As there is no 'proper' way to do this, what I have done in the past is:
send DELETE to http://example.com/something with xml or json encoded data in the body.
when you receive the request, check for DELETE, if true, then read the body for the ones to be deleted.

What is the recommended/effective request payload for a REST PUT method?

I see two types of examples in various places.
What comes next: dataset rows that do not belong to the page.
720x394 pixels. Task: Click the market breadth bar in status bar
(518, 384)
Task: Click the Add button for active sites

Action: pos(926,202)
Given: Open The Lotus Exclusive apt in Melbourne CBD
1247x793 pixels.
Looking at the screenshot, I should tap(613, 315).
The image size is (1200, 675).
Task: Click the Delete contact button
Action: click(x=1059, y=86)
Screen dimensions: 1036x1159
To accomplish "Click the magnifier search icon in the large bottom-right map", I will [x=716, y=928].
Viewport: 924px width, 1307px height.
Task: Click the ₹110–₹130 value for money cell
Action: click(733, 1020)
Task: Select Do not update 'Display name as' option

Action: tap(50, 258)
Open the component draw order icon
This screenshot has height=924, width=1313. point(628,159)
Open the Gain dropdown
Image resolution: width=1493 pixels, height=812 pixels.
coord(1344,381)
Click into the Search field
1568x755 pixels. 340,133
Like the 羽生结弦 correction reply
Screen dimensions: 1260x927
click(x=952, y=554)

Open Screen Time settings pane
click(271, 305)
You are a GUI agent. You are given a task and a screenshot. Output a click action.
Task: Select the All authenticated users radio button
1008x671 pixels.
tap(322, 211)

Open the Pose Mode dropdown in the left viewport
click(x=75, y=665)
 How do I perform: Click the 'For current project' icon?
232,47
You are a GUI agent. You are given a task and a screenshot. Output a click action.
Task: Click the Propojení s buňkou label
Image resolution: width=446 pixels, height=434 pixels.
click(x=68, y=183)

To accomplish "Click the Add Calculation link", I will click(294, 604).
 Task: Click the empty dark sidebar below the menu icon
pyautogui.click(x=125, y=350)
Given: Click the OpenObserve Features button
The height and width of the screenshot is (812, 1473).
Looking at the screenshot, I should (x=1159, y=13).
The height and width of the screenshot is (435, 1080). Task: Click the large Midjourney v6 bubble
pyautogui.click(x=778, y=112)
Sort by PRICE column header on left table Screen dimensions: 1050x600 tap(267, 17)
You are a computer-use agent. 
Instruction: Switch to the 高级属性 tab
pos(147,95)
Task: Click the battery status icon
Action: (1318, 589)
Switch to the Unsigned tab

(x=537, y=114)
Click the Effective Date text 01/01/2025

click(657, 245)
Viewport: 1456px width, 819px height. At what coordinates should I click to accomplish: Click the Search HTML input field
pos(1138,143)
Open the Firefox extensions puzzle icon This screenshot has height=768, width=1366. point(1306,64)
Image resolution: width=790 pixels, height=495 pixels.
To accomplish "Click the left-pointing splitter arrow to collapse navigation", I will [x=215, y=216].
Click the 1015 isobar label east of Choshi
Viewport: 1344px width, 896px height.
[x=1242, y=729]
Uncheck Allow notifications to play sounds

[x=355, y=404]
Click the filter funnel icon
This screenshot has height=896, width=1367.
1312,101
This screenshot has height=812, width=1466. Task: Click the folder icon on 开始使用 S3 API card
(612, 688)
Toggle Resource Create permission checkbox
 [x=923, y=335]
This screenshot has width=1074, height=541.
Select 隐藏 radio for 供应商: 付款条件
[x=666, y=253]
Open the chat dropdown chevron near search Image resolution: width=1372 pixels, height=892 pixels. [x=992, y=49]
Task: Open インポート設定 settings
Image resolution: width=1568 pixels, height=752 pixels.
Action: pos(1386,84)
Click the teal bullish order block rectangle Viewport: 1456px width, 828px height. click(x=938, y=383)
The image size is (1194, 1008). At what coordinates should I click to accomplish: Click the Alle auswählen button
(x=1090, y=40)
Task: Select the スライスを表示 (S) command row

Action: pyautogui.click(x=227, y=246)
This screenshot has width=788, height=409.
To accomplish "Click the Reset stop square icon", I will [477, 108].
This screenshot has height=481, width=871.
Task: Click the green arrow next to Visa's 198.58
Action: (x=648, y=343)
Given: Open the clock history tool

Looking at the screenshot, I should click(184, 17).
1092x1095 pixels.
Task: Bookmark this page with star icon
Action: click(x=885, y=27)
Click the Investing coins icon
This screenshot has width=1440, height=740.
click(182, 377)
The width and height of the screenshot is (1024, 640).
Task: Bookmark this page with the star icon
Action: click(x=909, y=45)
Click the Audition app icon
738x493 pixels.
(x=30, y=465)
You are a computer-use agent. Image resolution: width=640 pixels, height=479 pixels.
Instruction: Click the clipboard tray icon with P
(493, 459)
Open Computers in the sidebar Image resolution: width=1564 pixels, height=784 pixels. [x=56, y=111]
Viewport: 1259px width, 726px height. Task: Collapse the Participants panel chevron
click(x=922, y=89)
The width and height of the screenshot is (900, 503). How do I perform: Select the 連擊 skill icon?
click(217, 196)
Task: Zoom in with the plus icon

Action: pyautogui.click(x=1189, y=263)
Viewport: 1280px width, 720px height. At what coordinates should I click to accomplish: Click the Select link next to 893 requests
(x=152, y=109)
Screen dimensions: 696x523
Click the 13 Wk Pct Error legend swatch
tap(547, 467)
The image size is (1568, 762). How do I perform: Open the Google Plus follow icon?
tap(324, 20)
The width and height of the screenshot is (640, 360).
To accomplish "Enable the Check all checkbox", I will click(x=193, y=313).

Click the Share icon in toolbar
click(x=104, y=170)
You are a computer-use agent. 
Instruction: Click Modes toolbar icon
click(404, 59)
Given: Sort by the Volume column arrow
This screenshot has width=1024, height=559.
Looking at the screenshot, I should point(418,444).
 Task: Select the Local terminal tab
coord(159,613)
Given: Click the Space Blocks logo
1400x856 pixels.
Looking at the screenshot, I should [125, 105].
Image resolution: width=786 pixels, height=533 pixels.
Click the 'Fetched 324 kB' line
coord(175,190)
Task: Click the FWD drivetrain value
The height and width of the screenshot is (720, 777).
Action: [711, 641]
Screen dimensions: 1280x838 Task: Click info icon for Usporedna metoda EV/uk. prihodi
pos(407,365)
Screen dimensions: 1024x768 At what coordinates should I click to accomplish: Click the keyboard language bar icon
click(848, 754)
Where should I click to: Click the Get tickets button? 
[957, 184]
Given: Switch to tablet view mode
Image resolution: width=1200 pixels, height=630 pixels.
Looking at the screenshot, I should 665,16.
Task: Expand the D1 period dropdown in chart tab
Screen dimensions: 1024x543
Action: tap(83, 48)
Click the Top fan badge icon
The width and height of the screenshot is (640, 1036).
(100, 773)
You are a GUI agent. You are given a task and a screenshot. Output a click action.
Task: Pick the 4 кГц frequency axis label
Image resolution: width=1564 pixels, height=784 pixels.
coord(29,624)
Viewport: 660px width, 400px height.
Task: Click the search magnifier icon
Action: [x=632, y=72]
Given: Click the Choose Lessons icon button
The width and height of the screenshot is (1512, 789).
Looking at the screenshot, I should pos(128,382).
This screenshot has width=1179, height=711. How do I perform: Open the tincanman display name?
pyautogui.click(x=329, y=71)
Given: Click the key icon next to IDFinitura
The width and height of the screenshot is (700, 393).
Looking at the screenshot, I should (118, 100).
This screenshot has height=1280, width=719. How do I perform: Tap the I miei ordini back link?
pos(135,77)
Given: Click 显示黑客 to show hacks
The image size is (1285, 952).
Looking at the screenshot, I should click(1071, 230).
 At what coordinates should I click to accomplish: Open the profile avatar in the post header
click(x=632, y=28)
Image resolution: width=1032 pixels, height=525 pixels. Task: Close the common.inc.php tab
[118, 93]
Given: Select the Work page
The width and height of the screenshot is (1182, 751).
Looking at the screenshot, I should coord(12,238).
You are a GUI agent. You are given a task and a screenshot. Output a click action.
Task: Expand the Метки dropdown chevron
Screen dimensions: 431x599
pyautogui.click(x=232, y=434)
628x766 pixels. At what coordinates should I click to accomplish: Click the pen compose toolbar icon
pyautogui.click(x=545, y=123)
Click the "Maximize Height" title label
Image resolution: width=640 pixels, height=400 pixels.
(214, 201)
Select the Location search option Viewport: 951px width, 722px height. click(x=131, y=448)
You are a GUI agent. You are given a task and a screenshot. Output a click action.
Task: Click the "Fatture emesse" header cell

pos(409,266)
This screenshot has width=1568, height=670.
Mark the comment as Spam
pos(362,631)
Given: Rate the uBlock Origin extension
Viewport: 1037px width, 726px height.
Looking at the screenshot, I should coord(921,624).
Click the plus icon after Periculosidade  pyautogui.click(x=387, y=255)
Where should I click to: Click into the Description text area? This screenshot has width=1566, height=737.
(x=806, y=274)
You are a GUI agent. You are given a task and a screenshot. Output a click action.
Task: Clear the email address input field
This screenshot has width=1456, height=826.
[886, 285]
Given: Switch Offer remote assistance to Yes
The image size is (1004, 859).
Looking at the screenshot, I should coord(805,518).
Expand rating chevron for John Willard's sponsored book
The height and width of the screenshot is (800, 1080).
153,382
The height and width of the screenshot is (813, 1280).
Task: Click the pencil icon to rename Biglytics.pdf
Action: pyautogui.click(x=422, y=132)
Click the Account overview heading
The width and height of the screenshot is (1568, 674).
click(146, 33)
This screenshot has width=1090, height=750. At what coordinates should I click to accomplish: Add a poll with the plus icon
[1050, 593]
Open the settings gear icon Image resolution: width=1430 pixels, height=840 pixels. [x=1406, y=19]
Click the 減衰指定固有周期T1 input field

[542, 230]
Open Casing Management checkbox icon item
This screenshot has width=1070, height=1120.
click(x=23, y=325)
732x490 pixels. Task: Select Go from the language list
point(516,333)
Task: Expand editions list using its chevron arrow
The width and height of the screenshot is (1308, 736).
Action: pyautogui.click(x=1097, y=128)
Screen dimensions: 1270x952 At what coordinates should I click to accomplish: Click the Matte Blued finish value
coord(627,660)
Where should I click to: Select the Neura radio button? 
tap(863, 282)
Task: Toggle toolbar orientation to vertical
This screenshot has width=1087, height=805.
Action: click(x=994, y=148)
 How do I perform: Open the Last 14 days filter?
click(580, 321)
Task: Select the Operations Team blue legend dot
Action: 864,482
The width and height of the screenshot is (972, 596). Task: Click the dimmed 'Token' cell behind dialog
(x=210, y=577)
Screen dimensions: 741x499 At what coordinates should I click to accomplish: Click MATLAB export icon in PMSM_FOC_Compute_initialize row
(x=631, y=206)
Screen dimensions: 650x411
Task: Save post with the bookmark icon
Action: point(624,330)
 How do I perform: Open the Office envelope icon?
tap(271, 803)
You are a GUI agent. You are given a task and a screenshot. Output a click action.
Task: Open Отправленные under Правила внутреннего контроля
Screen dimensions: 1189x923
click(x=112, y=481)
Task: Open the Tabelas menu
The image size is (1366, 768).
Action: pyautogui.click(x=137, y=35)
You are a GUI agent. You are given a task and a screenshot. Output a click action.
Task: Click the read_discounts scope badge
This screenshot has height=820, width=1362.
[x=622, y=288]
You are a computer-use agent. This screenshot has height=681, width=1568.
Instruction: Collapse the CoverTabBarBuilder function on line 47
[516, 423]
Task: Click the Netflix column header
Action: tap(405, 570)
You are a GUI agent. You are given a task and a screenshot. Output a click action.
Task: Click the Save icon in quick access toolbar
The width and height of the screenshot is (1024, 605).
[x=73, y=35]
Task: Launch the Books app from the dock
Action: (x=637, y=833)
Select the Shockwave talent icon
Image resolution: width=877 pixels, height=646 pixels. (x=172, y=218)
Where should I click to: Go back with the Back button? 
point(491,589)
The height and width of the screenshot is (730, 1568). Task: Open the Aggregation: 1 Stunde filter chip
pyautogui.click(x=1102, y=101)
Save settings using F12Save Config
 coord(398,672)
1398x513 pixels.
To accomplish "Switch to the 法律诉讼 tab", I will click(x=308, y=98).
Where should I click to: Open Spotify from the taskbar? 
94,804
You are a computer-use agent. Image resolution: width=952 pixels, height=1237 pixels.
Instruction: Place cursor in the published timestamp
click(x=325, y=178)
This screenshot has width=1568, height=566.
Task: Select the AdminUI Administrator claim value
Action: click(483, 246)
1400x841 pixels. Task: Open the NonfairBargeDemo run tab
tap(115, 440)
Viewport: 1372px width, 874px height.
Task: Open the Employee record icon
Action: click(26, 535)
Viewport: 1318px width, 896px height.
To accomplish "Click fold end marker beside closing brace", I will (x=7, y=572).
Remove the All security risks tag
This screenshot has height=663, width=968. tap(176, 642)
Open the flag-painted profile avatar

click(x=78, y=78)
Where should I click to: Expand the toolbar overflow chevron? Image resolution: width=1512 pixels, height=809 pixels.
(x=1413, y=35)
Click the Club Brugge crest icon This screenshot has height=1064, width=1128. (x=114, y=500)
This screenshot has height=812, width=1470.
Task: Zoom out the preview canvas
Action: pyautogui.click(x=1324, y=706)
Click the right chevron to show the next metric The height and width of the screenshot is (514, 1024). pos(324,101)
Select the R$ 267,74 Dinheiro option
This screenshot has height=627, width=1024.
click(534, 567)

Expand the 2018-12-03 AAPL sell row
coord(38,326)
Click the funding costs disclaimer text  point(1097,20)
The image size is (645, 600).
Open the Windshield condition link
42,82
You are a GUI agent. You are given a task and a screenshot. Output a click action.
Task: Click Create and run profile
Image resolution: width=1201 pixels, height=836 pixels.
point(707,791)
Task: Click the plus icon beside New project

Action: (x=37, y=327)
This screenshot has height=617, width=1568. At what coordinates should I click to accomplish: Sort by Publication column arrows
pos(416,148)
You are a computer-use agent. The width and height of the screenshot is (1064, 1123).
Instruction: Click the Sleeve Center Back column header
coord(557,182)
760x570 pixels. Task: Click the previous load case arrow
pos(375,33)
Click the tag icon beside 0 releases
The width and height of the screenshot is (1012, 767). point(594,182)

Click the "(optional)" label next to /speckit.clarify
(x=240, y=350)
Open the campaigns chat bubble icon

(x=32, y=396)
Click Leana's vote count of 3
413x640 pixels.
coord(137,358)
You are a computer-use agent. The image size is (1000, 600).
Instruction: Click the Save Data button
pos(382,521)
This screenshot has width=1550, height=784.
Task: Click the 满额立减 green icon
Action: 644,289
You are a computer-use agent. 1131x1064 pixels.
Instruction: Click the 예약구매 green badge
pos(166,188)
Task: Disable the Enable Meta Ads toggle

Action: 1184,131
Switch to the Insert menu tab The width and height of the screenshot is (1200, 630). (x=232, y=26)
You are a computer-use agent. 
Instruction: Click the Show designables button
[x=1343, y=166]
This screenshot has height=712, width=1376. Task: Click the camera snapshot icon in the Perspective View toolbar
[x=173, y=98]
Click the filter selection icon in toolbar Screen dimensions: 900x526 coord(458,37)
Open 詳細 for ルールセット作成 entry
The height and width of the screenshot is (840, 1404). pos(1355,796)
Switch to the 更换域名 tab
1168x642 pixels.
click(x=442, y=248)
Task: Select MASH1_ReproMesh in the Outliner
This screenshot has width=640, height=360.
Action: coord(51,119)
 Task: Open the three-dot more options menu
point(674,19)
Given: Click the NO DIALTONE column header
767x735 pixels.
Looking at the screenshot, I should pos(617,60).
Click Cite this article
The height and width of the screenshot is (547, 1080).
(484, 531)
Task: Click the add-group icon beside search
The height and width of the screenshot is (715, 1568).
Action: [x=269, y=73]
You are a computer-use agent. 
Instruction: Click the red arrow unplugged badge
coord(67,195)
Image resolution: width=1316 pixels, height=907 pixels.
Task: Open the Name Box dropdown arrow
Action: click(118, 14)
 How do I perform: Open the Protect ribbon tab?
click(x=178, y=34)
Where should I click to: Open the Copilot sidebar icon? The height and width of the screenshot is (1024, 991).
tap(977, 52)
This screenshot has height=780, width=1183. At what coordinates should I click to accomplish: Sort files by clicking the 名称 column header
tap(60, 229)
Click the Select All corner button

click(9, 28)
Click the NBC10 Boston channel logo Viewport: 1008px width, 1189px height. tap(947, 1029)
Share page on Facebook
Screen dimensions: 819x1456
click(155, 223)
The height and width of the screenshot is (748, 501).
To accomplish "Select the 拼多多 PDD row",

One uses form fields like
curl -X PUT -d "phone=123.456.7890" "http://127.0.0.1/services/rest/user/123"
and the other uses an XML content like (some variation of) this
echo "<user><id>123</id><phone>123.456.7890</phone></user>" | curl -X PUT -d #- "http://127.0.0.1/services/rest/user/"
It seems like using the form fields has the advantage of brevity and clearly identifying the client's intent by targeting just the modified fields, but makes it awkward to address "deeper" metadata.
Using the XML content has an advantage of being more complete, but the disadvantage of the overhead of figuring out which field the client is actually modifying (assuming that they send back the entire resource with small modifications).
Is there a best practice, or even a more-common practice?
It could be something like JSON(P)? (I'm not sure about exact syntax):
$ echo '{user: {id: 123, phone: 123.456.7890}}' |\
> curl -X PUT -d #- 'http://127.0.0.1/services/rest/user/'
Or
$ echo '{phone: 123.456.7890}' |\
> curl -X PUT -d #- 'http://127.0.0.1/services/rest/user/123.json'
In the second example URL does not refer to a specific resource, so IMHO it's not RESTful.
If you fix that, the choice comes down to form and XML encoding.
If you need structured and extensible data, then XML might be useful:
<phone type="work, mobile"><num>555-555</num><ext>123</ext></phone>
but not neccessary:
phone=555-555&phone-ext=123&phone-type=work&phone-type=mobile
Lots of API users may get XML encoding wrong, have trouble grasping namespace indirection, so form encoding might be better for wide audience.
Good question! I don't know of a specific best practice or common practice. But I do want to point out that the question isn't really about form fields or XML, it's about partial representations vs. full representations. You've succinctly described the practical differences between them. One aspect of the question is who has the responsibility to determine what has changed: the client or the server.
A hybrid option would be some kind of format wherein a client could specify what exactly has changed, using some syntax to point to "deeper" metadata, such as XPath or JSONpath, along with the new value.